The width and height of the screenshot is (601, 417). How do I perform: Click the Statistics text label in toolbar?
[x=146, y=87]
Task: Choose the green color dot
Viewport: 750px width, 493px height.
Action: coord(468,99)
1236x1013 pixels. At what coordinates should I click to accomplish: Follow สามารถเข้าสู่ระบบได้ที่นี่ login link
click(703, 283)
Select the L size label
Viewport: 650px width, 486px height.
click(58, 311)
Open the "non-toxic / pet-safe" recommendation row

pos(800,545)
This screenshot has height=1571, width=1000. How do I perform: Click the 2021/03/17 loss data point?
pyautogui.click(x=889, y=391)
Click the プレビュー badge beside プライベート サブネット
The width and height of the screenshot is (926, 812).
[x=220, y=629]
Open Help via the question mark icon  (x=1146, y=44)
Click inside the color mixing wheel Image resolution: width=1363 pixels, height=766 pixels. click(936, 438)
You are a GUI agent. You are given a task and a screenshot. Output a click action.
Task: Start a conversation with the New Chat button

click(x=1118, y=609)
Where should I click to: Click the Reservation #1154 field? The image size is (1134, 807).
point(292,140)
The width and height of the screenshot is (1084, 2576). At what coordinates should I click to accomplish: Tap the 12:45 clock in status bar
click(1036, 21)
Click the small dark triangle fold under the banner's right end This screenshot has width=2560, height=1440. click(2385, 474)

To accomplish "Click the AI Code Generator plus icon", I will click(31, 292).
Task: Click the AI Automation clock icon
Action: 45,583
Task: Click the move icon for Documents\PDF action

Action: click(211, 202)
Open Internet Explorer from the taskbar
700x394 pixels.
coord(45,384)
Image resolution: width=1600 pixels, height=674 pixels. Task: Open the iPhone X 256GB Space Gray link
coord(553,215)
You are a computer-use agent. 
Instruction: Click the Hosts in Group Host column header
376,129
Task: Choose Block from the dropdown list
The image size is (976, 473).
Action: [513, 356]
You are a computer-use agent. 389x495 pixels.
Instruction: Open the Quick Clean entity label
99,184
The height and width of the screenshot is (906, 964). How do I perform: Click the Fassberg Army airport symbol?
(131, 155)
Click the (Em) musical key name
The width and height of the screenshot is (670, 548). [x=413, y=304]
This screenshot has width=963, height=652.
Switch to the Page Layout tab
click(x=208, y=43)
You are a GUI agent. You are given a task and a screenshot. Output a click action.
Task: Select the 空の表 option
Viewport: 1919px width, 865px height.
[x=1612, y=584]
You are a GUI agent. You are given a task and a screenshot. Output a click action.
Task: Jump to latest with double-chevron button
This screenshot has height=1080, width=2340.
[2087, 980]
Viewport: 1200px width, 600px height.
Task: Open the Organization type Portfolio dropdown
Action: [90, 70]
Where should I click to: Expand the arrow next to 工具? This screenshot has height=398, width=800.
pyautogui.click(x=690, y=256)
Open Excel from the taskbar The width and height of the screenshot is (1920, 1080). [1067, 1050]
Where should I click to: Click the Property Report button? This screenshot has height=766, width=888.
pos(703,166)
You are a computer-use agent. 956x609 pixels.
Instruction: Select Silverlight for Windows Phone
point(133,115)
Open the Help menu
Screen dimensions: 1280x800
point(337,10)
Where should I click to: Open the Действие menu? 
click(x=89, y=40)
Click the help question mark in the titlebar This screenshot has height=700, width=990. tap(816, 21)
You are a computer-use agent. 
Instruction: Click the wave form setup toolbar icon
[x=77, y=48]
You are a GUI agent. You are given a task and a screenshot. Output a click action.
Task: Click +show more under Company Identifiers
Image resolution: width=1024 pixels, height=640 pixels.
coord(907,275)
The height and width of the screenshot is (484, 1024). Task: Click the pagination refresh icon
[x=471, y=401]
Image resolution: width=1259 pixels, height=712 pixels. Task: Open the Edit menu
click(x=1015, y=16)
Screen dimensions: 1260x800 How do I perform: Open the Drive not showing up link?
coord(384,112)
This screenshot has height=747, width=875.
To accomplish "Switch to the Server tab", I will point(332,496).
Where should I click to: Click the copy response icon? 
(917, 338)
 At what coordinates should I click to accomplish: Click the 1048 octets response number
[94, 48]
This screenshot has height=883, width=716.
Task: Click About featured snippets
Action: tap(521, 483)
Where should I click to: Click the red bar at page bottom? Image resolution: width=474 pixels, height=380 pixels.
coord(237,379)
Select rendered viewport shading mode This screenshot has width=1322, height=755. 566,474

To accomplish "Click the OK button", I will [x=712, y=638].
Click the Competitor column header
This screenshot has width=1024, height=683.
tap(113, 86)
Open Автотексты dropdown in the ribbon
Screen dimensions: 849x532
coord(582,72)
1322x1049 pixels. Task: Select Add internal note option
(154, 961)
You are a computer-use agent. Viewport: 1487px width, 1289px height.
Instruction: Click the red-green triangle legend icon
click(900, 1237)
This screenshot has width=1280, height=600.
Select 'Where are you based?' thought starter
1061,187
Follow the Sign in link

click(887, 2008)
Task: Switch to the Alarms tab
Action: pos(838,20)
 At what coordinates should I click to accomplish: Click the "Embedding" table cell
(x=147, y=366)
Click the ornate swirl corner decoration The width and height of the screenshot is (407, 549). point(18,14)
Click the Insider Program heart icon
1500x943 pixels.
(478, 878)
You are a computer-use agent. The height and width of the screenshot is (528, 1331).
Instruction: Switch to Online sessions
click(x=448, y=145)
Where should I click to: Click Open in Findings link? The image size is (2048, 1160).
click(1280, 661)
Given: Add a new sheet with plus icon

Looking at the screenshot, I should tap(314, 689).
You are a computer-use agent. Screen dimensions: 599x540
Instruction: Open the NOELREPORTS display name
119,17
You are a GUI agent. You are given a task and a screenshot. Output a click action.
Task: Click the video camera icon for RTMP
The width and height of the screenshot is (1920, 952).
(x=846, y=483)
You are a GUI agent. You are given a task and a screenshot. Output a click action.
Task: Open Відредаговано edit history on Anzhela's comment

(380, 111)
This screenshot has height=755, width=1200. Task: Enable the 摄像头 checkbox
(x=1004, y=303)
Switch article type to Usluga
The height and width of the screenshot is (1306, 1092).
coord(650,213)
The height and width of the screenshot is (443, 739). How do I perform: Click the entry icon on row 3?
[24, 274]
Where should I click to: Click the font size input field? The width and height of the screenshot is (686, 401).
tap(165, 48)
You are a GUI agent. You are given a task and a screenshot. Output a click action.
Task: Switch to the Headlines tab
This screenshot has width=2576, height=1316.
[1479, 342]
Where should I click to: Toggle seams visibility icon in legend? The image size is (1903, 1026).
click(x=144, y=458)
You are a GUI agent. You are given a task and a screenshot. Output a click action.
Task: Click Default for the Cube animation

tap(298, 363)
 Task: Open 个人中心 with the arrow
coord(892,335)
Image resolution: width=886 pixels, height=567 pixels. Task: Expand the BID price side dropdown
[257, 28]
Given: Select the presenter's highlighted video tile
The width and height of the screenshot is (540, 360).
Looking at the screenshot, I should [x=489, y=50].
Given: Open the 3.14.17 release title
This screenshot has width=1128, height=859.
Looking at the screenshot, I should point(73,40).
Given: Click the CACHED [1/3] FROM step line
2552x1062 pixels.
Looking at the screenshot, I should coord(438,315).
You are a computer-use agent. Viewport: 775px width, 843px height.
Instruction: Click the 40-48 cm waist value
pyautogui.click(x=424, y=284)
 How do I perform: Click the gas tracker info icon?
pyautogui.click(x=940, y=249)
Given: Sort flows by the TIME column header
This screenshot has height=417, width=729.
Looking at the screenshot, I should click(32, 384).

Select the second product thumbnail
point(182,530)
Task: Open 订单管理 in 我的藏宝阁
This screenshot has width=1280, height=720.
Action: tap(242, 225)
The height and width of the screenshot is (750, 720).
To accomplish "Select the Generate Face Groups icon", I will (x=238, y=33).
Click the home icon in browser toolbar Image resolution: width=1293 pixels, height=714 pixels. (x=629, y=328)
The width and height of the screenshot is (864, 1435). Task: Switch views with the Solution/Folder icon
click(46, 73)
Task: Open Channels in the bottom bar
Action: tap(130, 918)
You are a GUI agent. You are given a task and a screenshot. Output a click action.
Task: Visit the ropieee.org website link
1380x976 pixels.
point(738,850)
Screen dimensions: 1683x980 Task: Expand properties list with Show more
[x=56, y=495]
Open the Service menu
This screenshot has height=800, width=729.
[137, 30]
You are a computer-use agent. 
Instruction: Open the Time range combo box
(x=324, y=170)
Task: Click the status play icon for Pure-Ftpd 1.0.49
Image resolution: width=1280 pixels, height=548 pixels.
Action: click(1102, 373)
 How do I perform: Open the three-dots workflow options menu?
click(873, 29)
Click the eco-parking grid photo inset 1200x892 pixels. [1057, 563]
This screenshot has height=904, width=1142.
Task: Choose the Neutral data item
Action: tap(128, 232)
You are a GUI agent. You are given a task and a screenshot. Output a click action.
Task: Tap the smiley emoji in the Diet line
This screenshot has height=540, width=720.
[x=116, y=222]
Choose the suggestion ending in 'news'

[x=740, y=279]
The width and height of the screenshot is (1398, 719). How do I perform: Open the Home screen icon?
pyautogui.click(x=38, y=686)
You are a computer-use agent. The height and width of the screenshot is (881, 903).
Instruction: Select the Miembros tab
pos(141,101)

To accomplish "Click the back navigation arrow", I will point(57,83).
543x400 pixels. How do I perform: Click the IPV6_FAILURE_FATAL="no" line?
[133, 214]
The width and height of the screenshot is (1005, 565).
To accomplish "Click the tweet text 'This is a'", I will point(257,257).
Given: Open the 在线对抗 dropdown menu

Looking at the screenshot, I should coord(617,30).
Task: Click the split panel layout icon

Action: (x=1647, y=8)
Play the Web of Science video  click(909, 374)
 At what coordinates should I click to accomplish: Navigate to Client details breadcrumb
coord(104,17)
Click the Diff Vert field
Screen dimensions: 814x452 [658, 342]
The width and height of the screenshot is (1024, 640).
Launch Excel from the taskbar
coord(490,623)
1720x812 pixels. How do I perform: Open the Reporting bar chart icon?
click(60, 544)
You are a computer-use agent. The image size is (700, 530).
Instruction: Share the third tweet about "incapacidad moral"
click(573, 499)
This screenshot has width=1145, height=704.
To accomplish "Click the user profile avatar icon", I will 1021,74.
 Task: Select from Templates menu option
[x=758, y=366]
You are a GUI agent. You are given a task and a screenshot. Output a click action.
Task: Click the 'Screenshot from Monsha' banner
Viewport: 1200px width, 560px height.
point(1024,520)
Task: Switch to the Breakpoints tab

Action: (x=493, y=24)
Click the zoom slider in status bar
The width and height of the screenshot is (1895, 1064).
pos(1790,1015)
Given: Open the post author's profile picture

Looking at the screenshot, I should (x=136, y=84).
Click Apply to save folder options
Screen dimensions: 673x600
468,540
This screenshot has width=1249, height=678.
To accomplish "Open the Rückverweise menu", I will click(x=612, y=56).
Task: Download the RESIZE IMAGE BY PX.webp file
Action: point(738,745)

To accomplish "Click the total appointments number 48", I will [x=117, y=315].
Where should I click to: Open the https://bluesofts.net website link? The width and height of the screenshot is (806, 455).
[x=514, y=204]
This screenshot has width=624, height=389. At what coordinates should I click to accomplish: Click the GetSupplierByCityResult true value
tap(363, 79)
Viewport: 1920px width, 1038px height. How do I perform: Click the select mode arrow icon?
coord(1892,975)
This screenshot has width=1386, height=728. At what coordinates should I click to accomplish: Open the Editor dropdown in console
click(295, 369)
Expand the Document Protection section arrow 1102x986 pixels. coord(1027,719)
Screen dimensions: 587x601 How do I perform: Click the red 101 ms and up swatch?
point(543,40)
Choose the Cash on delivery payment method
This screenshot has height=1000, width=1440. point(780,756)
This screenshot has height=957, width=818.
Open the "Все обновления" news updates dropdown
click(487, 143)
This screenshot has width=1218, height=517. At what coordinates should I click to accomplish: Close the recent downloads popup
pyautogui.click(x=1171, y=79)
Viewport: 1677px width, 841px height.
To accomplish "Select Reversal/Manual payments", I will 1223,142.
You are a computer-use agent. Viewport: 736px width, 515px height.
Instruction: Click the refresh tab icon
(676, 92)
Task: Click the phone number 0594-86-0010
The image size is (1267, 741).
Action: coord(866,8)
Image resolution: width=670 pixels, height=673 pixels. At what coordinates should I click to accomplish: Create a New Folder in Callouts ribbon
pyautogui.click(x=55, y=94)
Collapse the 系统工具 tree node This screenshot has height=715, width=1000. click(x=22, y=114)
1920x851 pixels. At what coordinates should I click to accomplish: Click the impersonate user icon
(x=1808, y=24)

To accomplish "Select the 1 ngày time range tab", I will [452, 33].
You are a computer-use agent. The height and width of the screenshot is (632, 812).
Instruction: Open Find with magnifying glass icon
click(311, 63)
====
_What is being asked_: Set down, exactly as they stand above, the lines starting with the line with "The height and width of the screenshot is (484, 1024)." and going on through the line with "Click the Competitor column header", and no others.

_Written answer_:
The height and width of the screenshot is (484, 1024). Task: Click the pagination refresh icon
[x=471, y=401]
Image resolution: width=1259 pixels, height=712 pixels. Task: Open the Edit menu
click(x=1015, y=16)
Screen dimensions: 1260x800 How do I perform: Open the Drive not showing up link?
coord(384,112)
This screenshot has height=747, width=875.
To accomplish "Switch to the Server tab", I will point(332,496).
Where should I click to: Click the copy response icon? 
(917, 338)
 At what coordinates should I click to accomplish: Click the 1048 octets response number
[94, 48]
This screenshot has height=883, width=716.
Task: Click About featured snippets
Action: tap(521, 483)
Where should I click to: Click the red bar at page bottom? Image resolution: width=474 pixels, height=380 pixels.
coord(237,379)
Select rendered viewport shading mode This screenshot has width=1322, height=755. 566,474

To accomplish "Click the OK button", I will [x=712, y=638].
Click the Competitor column header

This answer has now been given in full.